The Bodhisatta was once Indra, king of the gods. At midnight, a wizard used his magic powers to sneak into a king’s palace and rape the chief queen. To catch him if he returned, the king gave the queen a bowl of vermillion to put a mark on him; and the next night, after he had his way with her again, she made a handprint on his back. The king sent his men around the city looking for the rapist, and found out that by day he was a sun-worshipping ascetic living in the cemetery. They surrounded him, but he flew away.

Following this, the king banished all holy men from the kingdom. With no religious teachers around, people became savage, no longer giving alms or following the precepts, and they went to hell after they died.

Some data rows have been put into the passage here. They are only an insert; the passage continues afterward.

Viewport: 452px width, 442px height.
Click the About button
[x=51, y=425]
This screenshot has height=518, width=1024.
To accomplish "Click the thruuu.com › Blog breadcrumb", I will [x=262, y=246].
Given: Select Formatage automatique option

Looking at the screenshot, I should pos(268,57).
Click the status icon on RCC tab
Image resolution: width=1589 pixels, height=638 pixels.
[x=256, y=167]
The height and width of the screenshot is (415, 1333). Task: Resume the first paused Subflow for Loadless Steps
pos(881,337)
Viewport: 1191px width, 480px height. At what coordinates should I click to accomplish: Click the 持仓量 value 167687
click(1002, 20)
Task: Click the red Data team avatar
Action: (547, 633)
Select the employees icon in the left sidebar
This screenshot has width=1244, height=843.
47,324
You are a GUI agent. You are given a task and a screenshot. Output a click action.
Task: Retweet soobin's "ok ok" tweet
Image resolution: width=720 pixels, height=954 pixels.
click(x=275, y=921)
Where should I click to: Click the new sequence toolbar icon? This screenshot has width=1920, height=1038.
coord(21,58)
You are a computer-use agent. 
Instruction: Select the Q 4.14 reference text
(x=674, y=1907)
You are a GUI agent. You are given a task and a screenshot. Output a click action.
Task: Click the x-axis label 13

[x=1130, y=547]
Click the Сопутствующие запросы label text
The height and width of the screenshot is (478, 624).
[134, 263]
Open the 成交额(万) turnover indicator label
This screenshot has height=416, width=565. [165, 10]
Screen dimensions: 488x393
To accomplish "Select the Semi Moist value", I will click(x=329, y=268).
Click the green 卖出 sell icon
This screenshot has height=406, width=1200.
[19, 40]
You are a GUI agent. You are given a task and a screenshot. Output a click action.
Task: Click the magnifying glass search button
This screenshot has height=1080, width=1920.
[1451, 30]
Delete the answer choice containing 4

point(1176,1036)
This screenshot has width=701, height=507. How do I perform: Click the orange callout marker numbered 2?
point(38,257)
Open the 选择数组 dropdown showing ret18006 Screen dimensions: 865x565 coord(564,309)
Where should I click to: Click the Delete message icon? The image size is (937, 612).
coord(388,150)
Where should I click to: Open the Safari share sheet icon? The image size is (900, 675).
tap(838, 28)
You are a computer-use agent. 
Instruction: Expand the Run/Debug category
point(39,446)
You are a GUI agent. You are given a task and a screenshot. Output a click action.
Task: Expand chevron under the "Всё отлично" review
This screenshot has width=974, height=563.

The Bodhisatta noticed fewer people were being born in his heaven, and when he looked down on earth and saw the reason, he knew that only he could destroy the king’s heresy and reverse the religious decay. He summoned the eldest private Buddha (those who reach enlightenment on their own and do not teach the path to others) living in Nandamula Cave deep in the Himalayas, and together they went and stood in the air outside the palace, the Bodhisatta taking the form of a handsome disciple.

The king went to meet the pair, and asked why the handsome young man venerated the ugly old man. The Bodhisatta revealed himself as Indra and said respecting religious teachers brings great merit and puts people on the path to heaven. The Bodhisatta and the private Buddha preached to the king about respecting the wise and told him that the wizard who raped his wife was a false ascetic, so he should invite real religious men back to the kingdom. Realizing the error of his ways, the king did so, announcing it by drum around the city. And from then on, the king did many virtuous deeds.

In the Lifetime of the Buddha

One day some of the Buddha’s disciples were discussing how great the Buddha was because he always acted for the benefit of the world. When the Buddha heard their discussion, he told this story so they knew that he had also acted in the interest of others in the past.

The king was an earlier birth of Ananda, one of the Buddha’s top disciples.